From OMP to DOAB, via Thoth: Open Collaboration to Amplify Slovenian OA Books

flavoursofopenscience's bookmarks 2026-07-03

Reflections from the OPERAS Open Infrastructures for Open Access Books Working Group workshop held on May 20 as part of the OPERAS Conference 2026, Warsaw. Presentation slides are available here.

On 20 May 2026, the OPERAS Open Infrastructures for Open Access Books Working Group organised a workshop during the first day of the OPERAS Conference in Warsaw, bringing together approximately 35 participants from across the OPERAS network and the wider open scholarly communication community.

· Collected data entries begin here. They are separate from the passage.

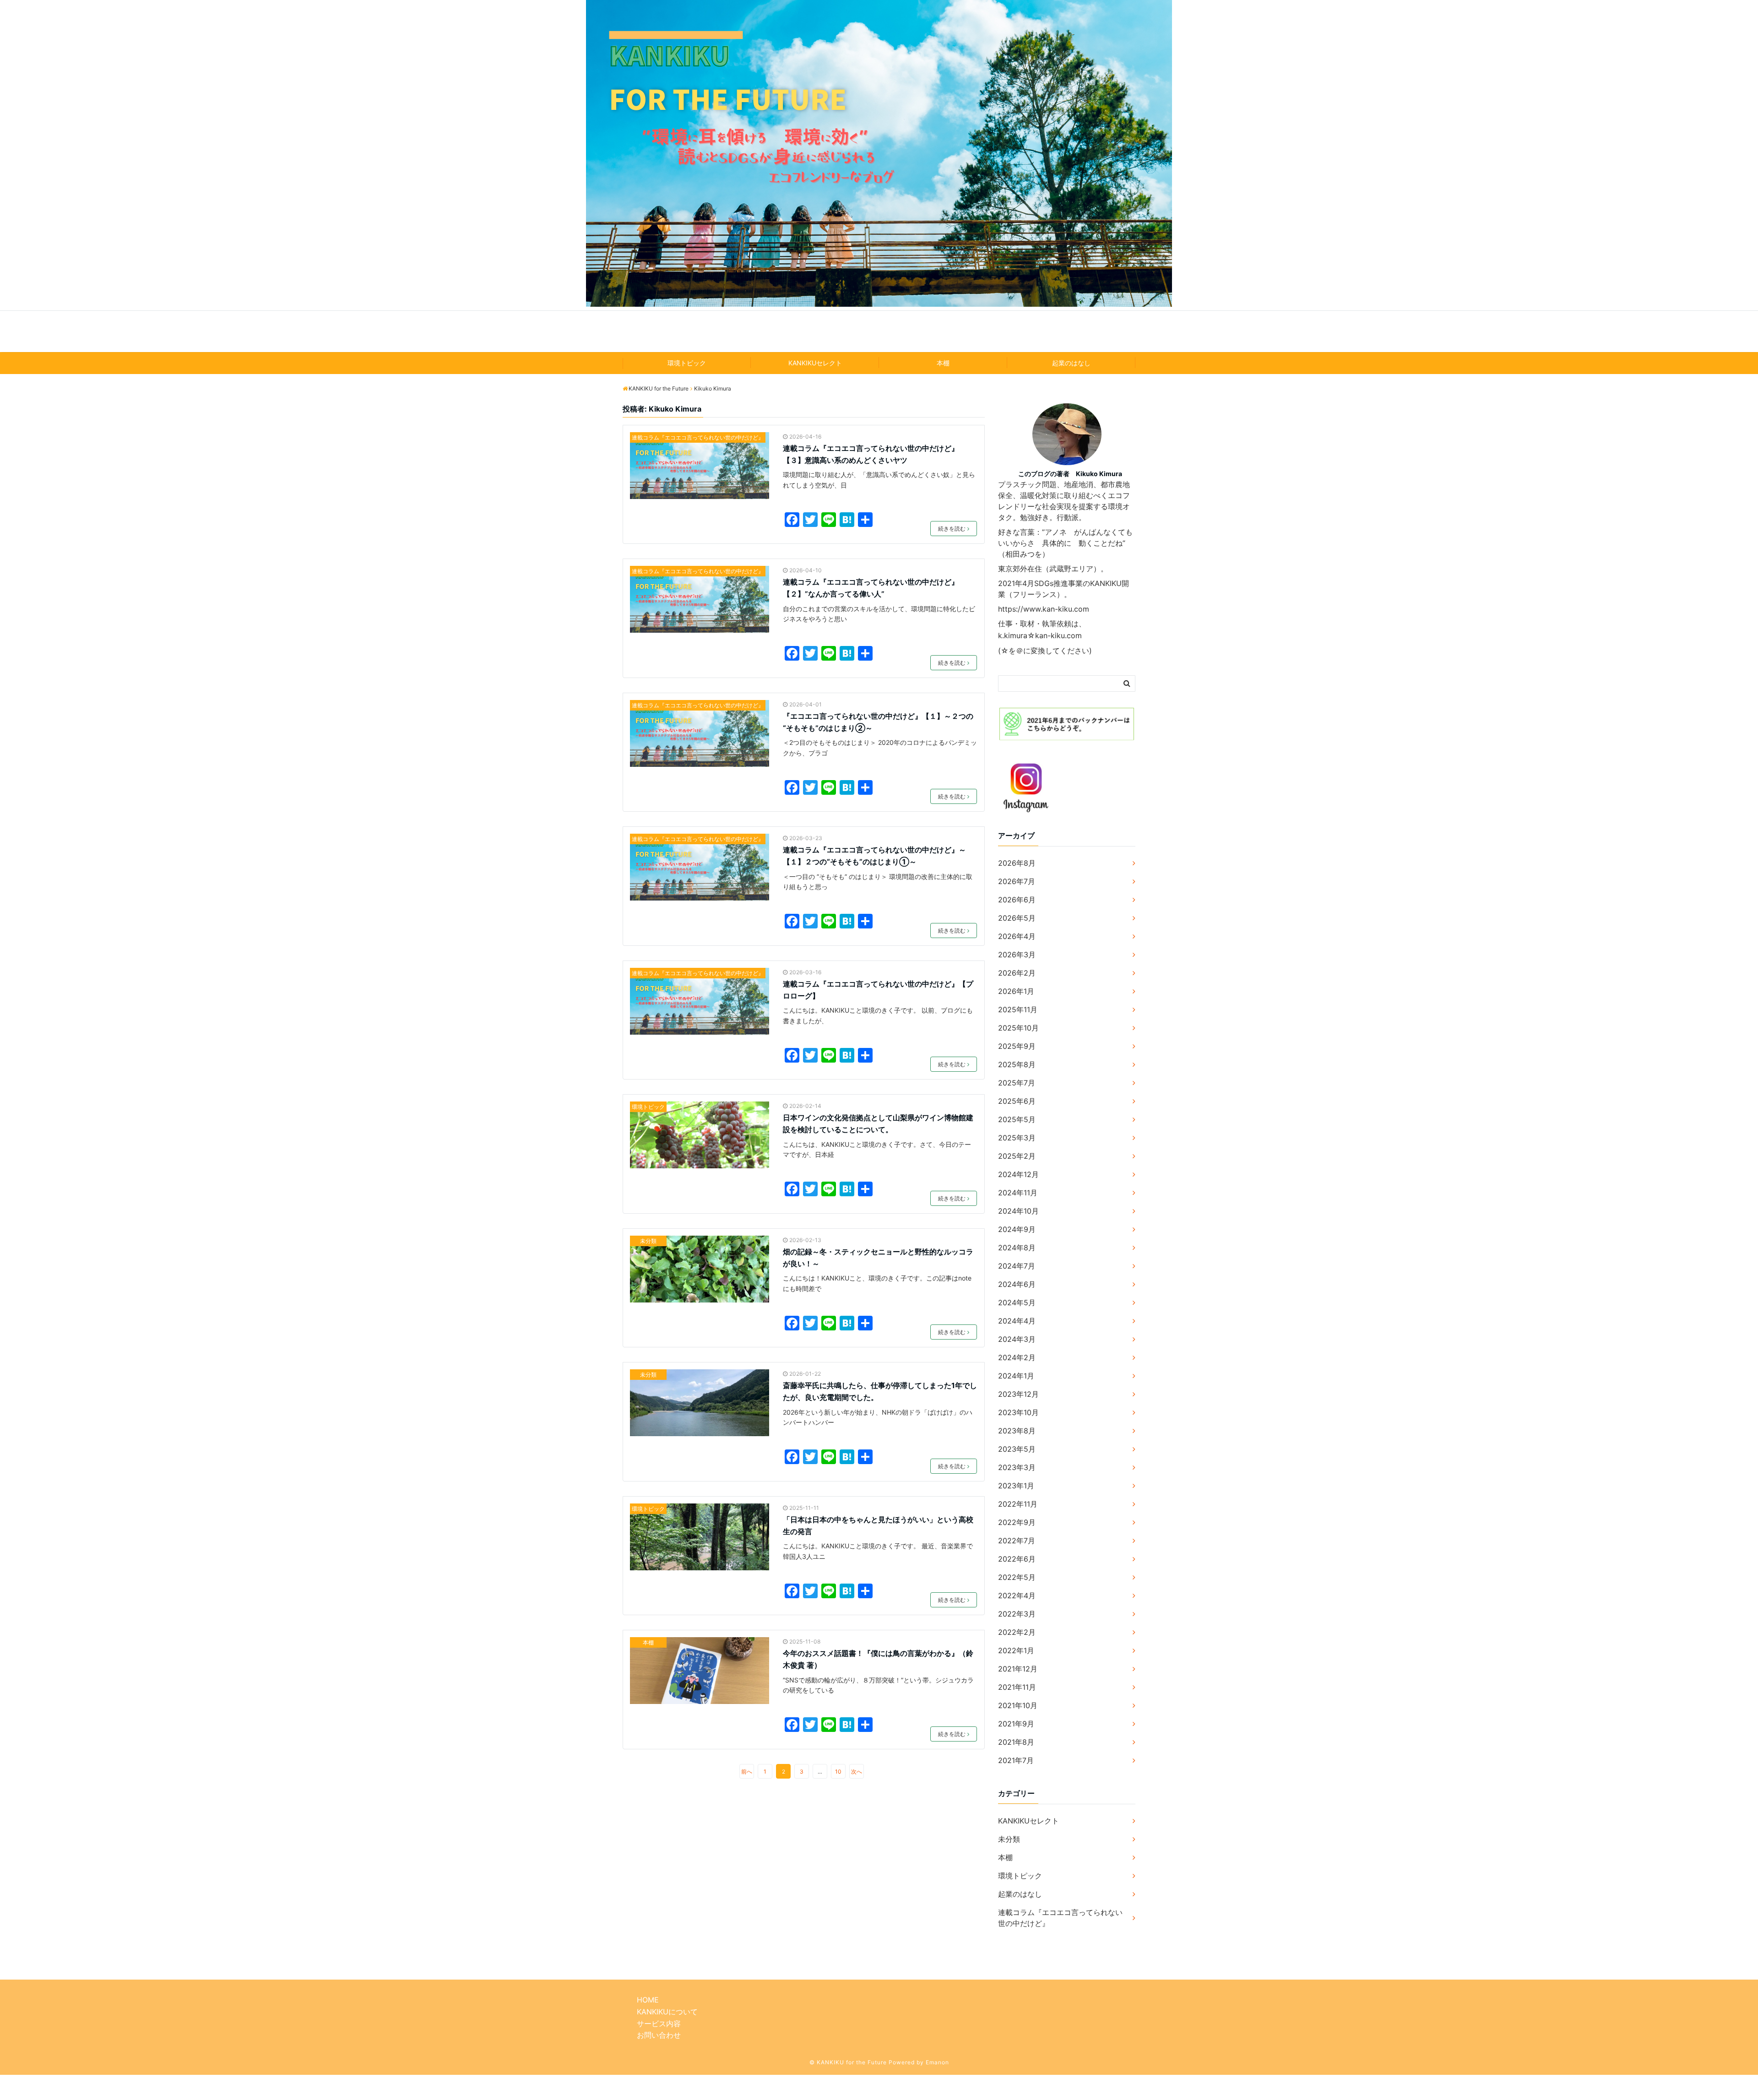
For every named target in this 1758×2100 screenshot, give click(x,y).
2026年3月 (1017, 954)
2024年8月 (1017, 1247)
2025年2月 (1017, 1156)
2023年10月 (1018, 1412)
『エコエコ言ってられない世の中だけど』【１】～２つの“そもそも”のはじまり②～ (878, 722)
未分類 (648, 1240)
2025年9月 (1017, 1046)
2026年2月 (1017, 972)
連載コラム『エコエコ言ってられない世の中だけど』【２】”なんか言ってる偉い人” (871, 587)
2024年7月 (1016, 1265)
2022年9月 (1017, 1522)
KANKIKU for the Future (879, 331)
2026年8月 (1017, 863)
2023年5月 (1017, 1449)
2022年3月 (1017, 1613)
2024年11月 (1017, 1192)
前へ (746, 1771)
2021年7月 (1016, 1760)
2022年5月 (1017, 1577)
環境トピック (686, 363)
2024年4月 (1017, 1320)
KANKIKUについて (667, 2011)
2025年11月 (1017, 1009)
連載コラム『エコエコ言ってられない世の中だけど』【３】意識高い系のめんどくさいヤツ (871, 454)
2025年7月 (1016, 1082)
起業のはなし (1071, 363)
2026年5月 (1017, 917)
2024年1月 (1016, 1375)
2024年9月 (1017, 1229)
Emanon (937, 2062)
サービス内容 (659, 2023)
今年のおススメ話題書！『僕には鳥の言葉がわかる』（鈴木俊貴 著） (878, 1659)
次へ (856, 1771)
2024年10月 (1018, 1211)
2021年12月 (1017, 1668)
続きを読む (952, 528)
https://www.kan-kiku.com (1043, 608)
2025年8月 (1017, 1064)
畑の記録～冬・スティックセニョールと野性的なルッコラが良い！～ (878, 1257)
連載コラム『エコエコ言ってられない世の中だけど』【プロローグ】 (878, 989)
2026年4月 (1017, 936)
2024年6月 (1017, 1284)
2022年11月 (1017, 1504)
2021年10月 (1017, 1705)
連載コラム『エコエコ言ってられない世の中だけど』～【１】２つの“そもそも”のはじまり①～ (874, 855)
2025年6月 (1017, 1101)
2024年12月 (1018, 1174)
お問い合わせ (659, 2035)
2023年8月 (1017, 1430)
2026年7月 (1016, 881)
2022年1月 (1016, 1650)
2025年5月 (1017, 1119)
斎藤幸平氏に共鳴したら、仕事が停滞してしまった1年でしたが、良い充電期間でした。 (880, 1391)
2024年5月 (1017, 1302)
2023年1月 (1016, 1485)
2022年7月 (1016, 1540)
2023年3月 (1017, 1467)
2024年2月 (1017, 1357)
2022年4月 (1017, 1595)
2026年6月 (1017, 899)
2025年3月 (1017, 1137)
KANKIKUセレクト (815, 363)
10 (838, 1771)
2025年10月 (1018, 1027)
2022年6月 (1017, 1558)
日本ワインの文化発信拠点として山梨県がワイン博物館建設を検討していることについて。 (878, 1123)
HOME (648, 1999)
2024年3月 (1017, 1339)
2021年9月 (1016, 1723)
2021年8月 (1016, 1742)
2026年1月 (1016, 991)
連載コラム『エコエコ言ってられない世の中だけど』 (698, 437)
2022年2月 (1017, 1632)
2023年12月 (1018, 1394)
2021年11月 (1017, 1687)
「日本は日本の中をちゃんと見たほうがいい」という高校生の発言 (878, 1525)
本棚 (943, 363)
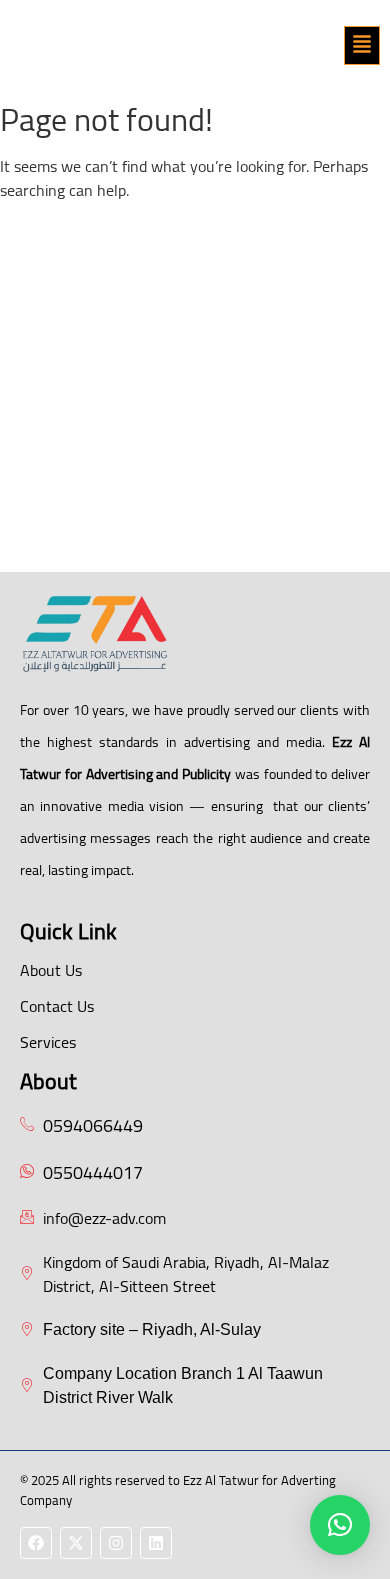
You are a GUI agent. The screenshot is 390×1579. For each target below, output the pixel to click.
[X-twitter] (76, 1543)
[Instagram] (116, 1543)
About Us (51, 970)
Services (48, 1042)
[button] (362, 45)
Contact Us (57, 1006)
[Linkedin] (156, 1543)
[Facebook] (36, 1543)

The workshop, titled “From OMP to DOAB, via Thoth: Open Collaboration to Amplify Slovenian OA Books“, explored how open, community-led infrastructures can work together to improve the dissemination, discoverability, interoperability, and long-term sustainability of Open Access (OA) books.

The session brought together expertise from four key not-for-profit infrastructures – Thoth Open Metadata, the OAPEN Foundation, the Directory of Open Access Books (DOAB), and the Public Knowledge Project (PKP), all of which are OPERAS members – alongside representatives from the Slovenian OPERAS node (OPERAS-SI), including ZRC SAZU, the University of Maribor, and the University of Ljubljana.

More broadly, the workshop reflected the goals of the OPERAS Open Infrastructures for OA Books Working Group: strengthening collaboration across the fragmented landscape of scholarly book publishing infrastructures and developing practical pathways toward more interoperable and sustainable workflows for OA books.

Fig. 1: Visual summary of feedback received via Mentimeter: From Local Files to Global Discovery: The OA Book Metadata Journey, from OMP to DOAB, via Thoth.

Why Slovenia?

The workshop centred on a concrete national use case: within the Slovenian OPERAS node, the three university publishers of ZRC SAZU, University of Maribor and University of Ljubljana. Their publishing units – Založba ZRC, University of Ljubljana Press and University of Maribor Press – together produce more than 70% of the country’s open access scholarly monographs. All three publishers have about 60% of their books available in open access. They have been successfully using OMP for their e-publications for several years now, however they continue to face common challenges around metadata management, dissemination, international visibility, preservation, and workflow integration.

As workshop participants explained, OMP is widely used to manage and publish books, to assign DOIs, host files, and to expose metadata. Yet in practice, many publishers (as well as all three Slovenian publishers) do not use it to manage submissions or editorial workflows. Instead, publishing processes often evolve around local requirements, organisational capacities, and historical practices, since the peer-review process for scholarly monographs differs in many ways from that required for scholarly articles.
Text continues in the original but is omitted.